The international IT security firm Quick Heal’s Security Labs on Thursday revealed that it has discovered an Android Banking Trojan that imitates more than 232 mobile apps, including those offered by Indian banks like SBI, HDFC, ICICI, IDBI, and Axis, among others.
The malware named as “Android.banker.A2f8a” is being spread through a fake Flash Player app on third-party stores.
How does it work?
After downloading the app, it keeps checking for the installed apps on the victim’s device and particularly looks for the 232 banking and cryptocurrency apps.
Once any of the targeted apps are found on the device, the app shows fake notifications disguised as coming from the targeted app and asks users to log in with their credentials and ultimately tricks them by stealing their login ID and password.
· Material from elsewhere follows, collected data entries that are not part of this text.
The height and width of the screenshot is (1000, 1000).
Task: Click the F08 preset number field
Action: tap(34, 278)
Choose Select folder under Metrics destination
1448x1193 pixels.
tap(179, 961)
“Users are advised to avoid downloading apps from third-party app stores or links provided in SMSs and emails to keep their credentials safe,” Sanjay Katkar, Joint Managing Director, and Chief Technology Officer, Quick Heal Technologies Limited, said in a statement.
“It is also strongly advised to keep device OS and mobile security app up-to-date,” he added.
In the setting, the app conducts malicious tasks — it keeps checking the installed app on the victim’s device and particularly looks for 232 apps (banking and some cryptocurrency apps).
If they found anyone of the targeted apps on the infected device, the app displays a fake notification on behalf of the targeted banking app. If the user clicks on the notification, they are shown a fake login screen which allows stealing the user’s confidential information like net banking login ID and password.
“Install a reliable mobile security app that can detect and block fake and malicious apps before they can infect your device,” Quick Heal said.